Basically it quantifies what, on average, you will learn from an event, like flipping a coin, taking a branch instruction, or indexing an array.

Like a comparison operation in the middle of a search algorithm has a certain probability P of taking one branch, and 1-P of taking the other.

Suppose P is 1/2, as it is in a binary search. Then if you take that branch, you know 1 bit more than you did before, because log(2/1), base 2, is 1. On the other hand, if you take the other branch you also learn 1 bit.

To get the average amount of information you will learn, multiply what you learn on the first branch times the probability you take that branch, plus what you learn on the second branch times the probability of that branch.

1/2 times 1 bit, plus 1/2 times 1 bit, is 1/2 bit plus 1/2 bit, or total 1 bit of entropy. That's what you can expect to learn on average from that decision.

On the other hand, suppose you are doing linear search in a table of 1024 entries.

On the first == test, the probability of YES is 1/1024, so the entropy of YES at that decision is

```
1/1024 times log(1024/1)
```

or 1/1024 * 10 = about 1/100 bit.

So if the answer is YES, you learn 10 bits, but the chance of that is about 1 in a thousand.

On the other hand, NO is much more likely. It's entropy is

```
1023/1024 * log(1024/1023)
```

or roughly 1 times roughly zero = about zero.

Add the two together, and on average you will learn about 1/100 of a bit on that decision.

That's why linear search is slow. The entropy (how much you can expect to learn) at each decision is too small, since you're going to have to learn 10 bits to find the entry in the table.
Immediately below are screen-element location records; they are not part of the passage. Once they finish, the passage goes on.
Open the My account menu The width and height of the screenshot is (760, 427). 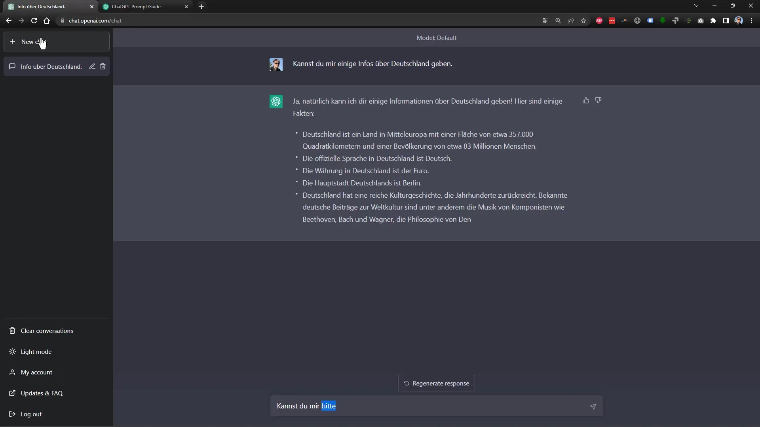coord(36,372)
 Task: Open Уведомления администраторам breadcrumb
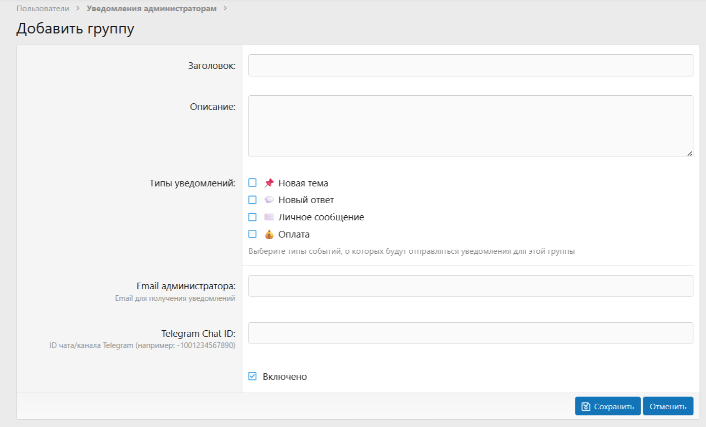click(151, 9)
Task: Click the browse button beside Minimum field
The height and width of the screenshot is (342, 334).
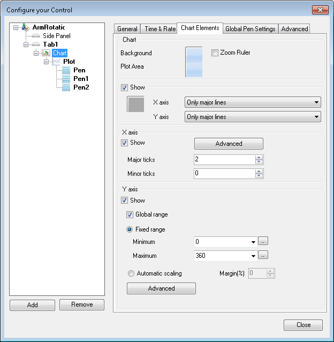Action: [262, 242]
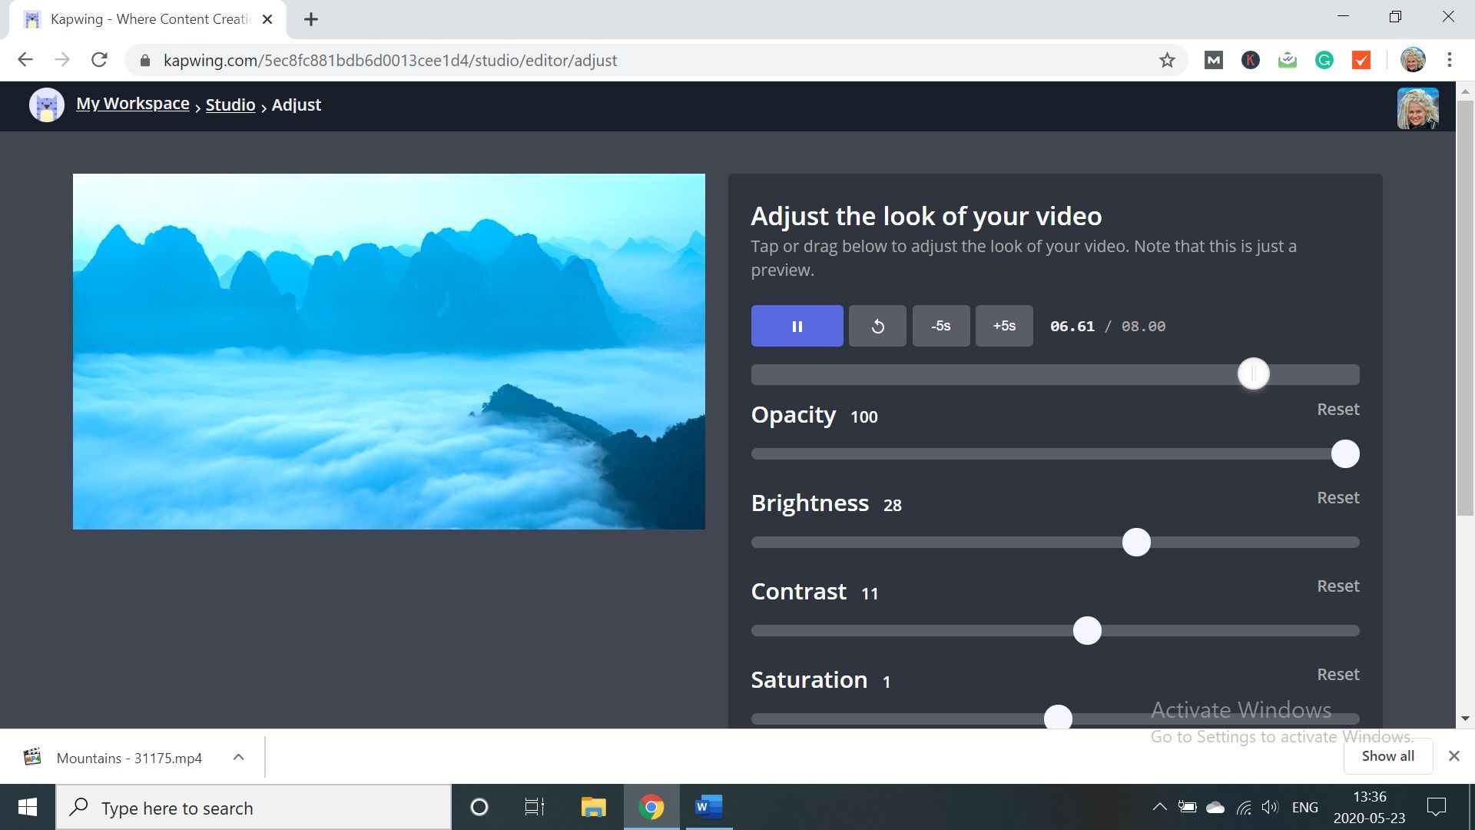The image size is (1475, 830).
Task: Click the forward navigation arrow
Action: tap(62, 60)
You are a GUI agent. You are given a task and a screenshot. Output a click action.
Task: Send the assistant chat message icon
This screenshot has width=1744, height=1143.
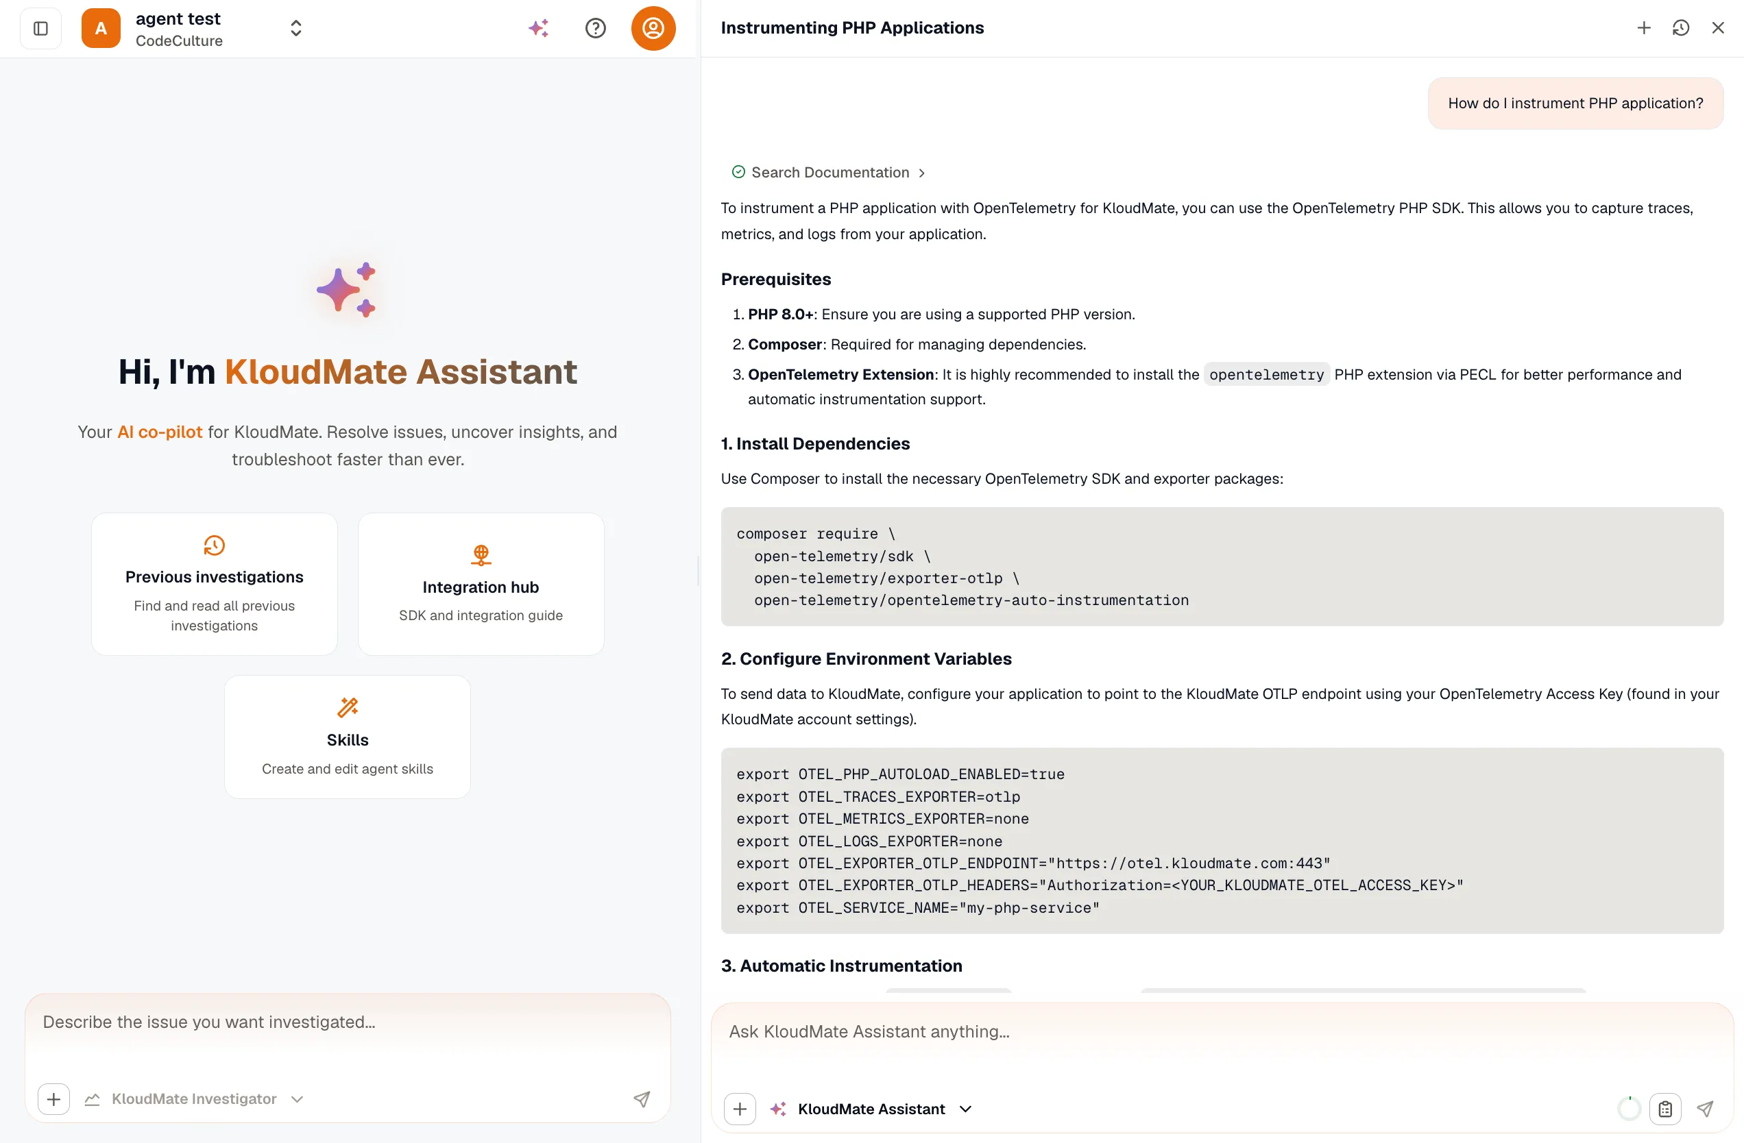pyautogui.click(x=1705, y=1109)
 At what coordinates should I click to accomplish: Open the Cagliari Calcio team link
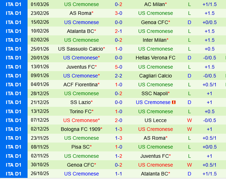tap(155, 76)
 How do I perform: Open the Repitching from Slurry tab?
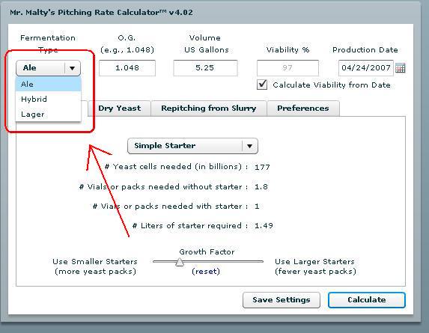pos(209,109)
## Solution 12 - Computer Science

Entropy in computer science commonly refers to how random a string of bits is. The following question is about making that precise:

https://stackoverflow.com/questions/2979174/how-do-i-compute-the-approximate-entropy-of-a-bit-string

## Solution 13 - Computer Science

In simple words if you know the probabilities of symbols in the langauge ,one can compute the average information content of symbol in the language .

Or

The entropy of a language is a measure of the information content of an average symbol in the language

Consider a fair coin ;

There are two symbols ,each with probability 1/2 so entropy is calculated as

h =-(1/2*log1/2 +1/2*log1/2)=1

## Solution 14 - Computer Science

entropy refers to the extent where a software is reshaped occasionally basing on customer requirements hence the cost for reshaping it to meet customer reqrments becomes maximum.

## Solution 15 - Computer Science

I've heard people misuse the thermodynamic definitions of entropy w.r.t CS.

E.g. Entropy is definitely increasing in this system.

When what they mean is this code is getting worse and worse!